→ Document extract:

━━━━━━━━━━━━━━━━━━━━━━━━━━━━━━

One of the people Dintersmith encountered on his excursion was a chief of staff to a state governor whose attitude reflects the scope of the challenge facing those of us seeking to transform education in America. This aide said, in response to his query, “Look. I know everything I need to know about education. You don’t need to tell me anything.”

One can only wonder how anyone could ever think they know everything there is to know about anything? Breaking through this kind of resistance is the challenge educators face and if you are a teacher in a classroom, the sense of powerlessness can be overwhelming. Possibly, Ted Dintersmith and others, can give teachers hope and inspiration around which they can rally. They need not be powerless.

Teachers unions and associations were created to give teachers a voice and some sense of power over the outcomes in their professional lives. The key is for teachers and administrators to use the power of their numbers as advocates of positive ideas rather than as a forum for complaints. There are few things as powerful as a positive new idea in the hands of a community of people with a shared vision. Ted Dintersmith’s accounts of his visits around America provides his readers with real examples of things schools and teachers can do for their students.

━━━━━━━━━━━━━━━━━━━━━━━━━━━━━━

Transcribe everything from "One can only" down to "not be powerless." in the excerpt above on transforming education.

→ Information provided:
━━━━━━━━━━━━━━━━━━━━━━━━━━━━━━

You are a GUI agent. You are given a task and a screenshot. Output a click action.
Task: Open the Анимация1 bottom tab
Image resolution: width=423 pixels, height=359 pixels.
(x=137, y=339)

━━━━━━━━━━━━━━━━━━━━━━━━━━━━━━

→ Task answer:
One can only wonder how anyone could ever think they know everything there is to know about anything? Breaking through this kind of resistance is the challenge educators face and if you are a teacher in a classroom, the sense of powerlessness can be overwhelming. Possibly, Ted Dintersmith and others, can give teachers hope and inspiration around which they can rally. They need not be powerless.